Neues Schülerlabor in Rossendorf eingeweiht
In Rossendorf ist am Dienstagmittag das neue Schülerlabor in Betrieb genommen worden. Jährlich nutzen mehr als 3000 Schüler die angebotenen Experimentiertage. Sie können dabei zu Magentismus, Radioaktivität und Wellenoptik Experimente durchführen. In dem neuen Labortrakt gibt es nun deutlich mehr Angebote. Zur feierlichen Einweihung sind Schüler aus Radeberg, Meißen und Bühlau gekommen.
Als Gäste waren außerdem Kultusminister Christian Piwarz, Dr. Volkmar Dietz (BMBF), Oberbürgermeister Dirk Hilbert und Prof. Heike Graßmann vom Max-Delbrück-Centrum Berlin dabei. Außerdem ist ein Kooperationsvertrag zwischen dem HZDR und dem Martin-Anderson-Nexö-Gymnasium geschlossen worden.
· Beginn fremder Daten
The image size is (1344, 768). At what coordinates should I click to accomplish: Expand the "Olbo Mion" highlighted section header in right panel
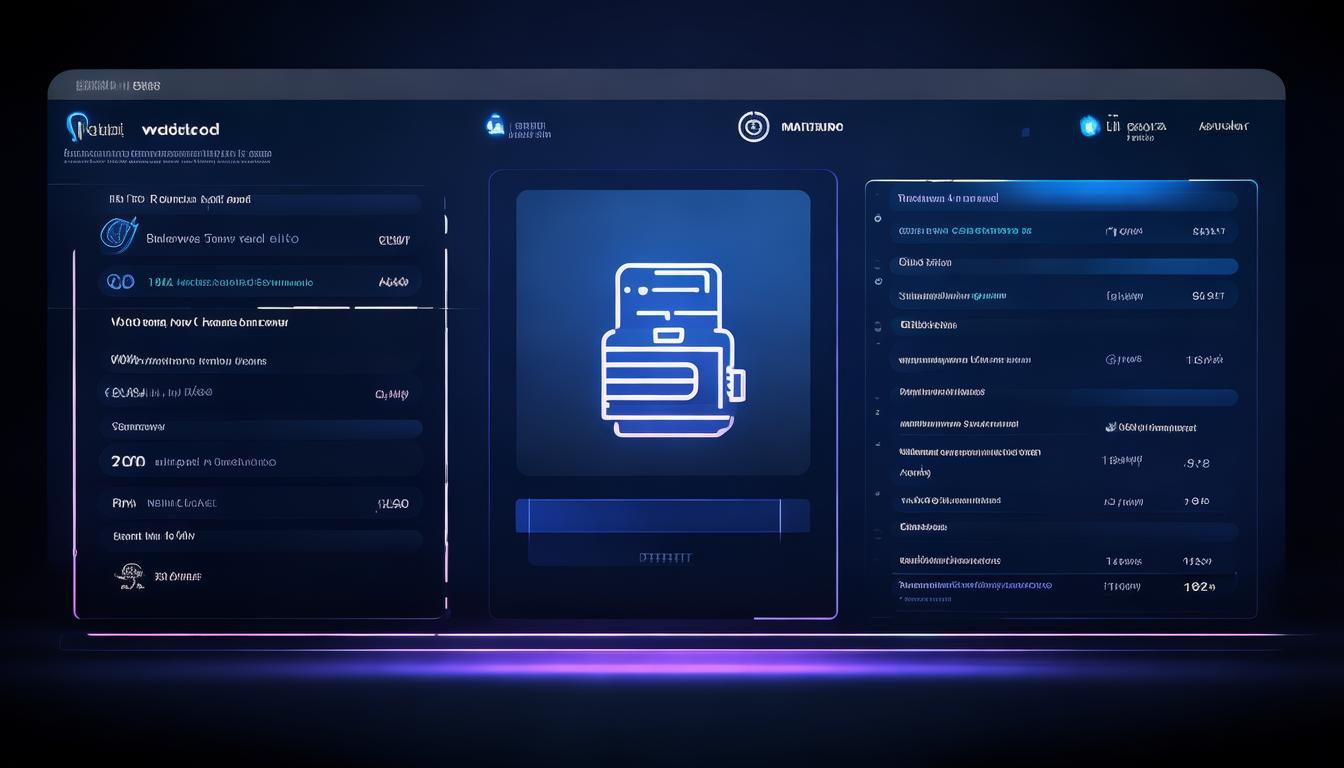click(1065, 264)
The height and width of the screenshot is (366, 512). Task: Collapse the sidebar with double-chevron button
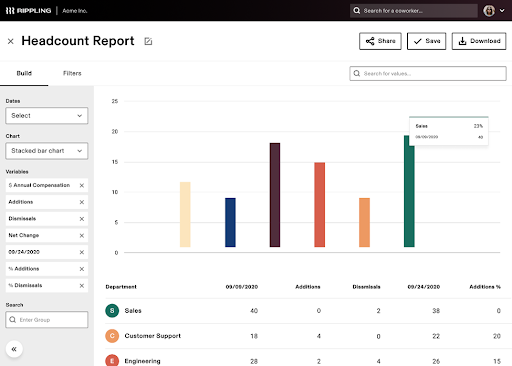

Das Helmholtz-Zentrum Dresden-Rossendorf (HZDR) forscht auf den Gebieten Energie, Gesundheit und Materie. Dabei stehen zum Beispiel Fragen im Fokus, wie man Energie und Ressourcen effizient, sicher und nachhaltig nutzt oder wie Krebserkrankungen besser visualisiert, charakterisiert und behandelt werden können. Geforscht wird auch dazu, wie sich Materie und Materialien unter dem Einfluss hoher Felder und in kleinsten Dimensionen verhalten.
Zur Beantwortung dieser wissenschaftlichen Fragen betreibt das HZDR ein Ionenstrahlzentrum, das Hochfeld-Magnetlabor Dresden und das ELBE-Zentrum für Hochleistungs-Strahlenquellen. Das HZDR ist Mitglied der Helmholtz-Gemeinschaft, hat fünf Standorte (Dresden, Freiberg, Grenoble, Leipzig, Schenefeld bei Hamburg) und beschäftigt knapp 1.200 Mitarbeiter.